Notwithstanding the remarkable treatment of pastel made by his countrymen Eugène Delacroix and Jean-Francois Millet earlier in the nineteenth century, Edgar Degas made a sustained and personal treatment of the medium that demonstrated its hitherto unexplored range. Yet Degas admired the pastels of his forbears. He owned at least one example by Delacroix, which now belongs to the British Museum (see image below).

In Delacroix’s sunsets, the naturalistic treatment of his subject was married with the exquisite selection and combination of heightened colours, and this also became a foundational aspect of Degas’s pastels. Even as they were motivated by the accurate and poignant depiction of their subject—ballerinas stretching, a dance class, a woman ironing clothes or combing her hair—they rendered it in jarring, often exaggerated and unnaturalistic hues of colour.

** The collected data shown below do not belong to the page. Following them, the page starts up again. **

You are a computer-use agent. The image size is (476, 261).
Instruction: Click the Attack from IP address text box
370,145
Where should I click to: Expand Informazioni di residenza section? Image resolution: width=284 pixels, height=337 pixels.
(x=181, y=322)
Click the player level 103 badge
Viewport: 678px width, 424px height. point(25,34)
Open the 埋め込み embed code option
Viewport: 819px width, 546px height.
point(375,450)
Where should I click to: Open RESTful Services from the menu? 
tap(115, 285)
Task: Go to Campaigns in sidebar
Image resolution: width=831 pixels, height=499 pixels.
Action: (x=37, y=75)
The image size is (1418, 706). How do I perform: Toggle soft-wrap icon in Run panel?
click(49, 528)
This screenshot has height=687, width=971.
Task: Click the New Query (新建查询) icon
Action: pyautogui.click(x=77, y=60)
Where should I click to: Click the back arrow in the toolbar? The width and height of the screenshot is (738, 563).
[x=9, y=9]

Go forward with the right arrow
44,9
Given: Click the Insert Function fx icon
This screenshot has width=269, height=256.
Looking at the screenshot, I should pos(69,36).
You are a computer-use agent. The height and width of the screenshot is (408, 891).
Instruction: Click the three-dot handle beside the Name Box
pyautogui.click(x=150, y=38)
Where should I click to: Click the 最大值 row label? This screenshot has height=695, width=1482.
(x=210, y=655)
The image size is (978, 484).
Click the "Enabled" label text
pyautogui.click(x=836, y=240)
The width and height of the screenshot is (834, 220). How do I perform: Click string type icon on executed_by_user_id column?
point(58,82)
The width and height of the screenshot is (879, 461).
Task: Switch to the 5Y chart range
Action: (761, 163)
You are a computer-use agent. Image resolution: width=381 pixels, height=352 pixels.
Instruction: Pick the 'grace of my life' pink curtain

Walter Sickert (1860–1942) described his friend Degas as ‘the lighthouse of my existence’, and from him he heard that ‘dans la peinture à l'huile il faut procéder comme avec le pastel’—in oil painting you must proceed as with pastel. ‘He meant’, Sickert later explained, ‘by the juxtaposition of pastes considered in their opacity.’ Considering his friendship with Degas, it is unsurprising that he himself used pastel for a time. Part of the attraction was its immediacy by contrast with oil painting, which required layers and drying time between sessions of work. As Sickert wrote when describing Degas’s preference for the medium, ‘A pastel is always ready to be gone on with.’ He had previously used pastel to tint works on paper depicting Venetian architecture. But shortly before he returned to London in 1905, Sickert made his first picture in pastel alone. He made several more over the next two years or so. Several were shown in his exhibitions at Bernheim Jeune in Paris in 1907 and 1909. Réveil was included in both, and it is currently displayed in Piano Nobile’s exhibition of the Herbert and Ann Lucas Collection.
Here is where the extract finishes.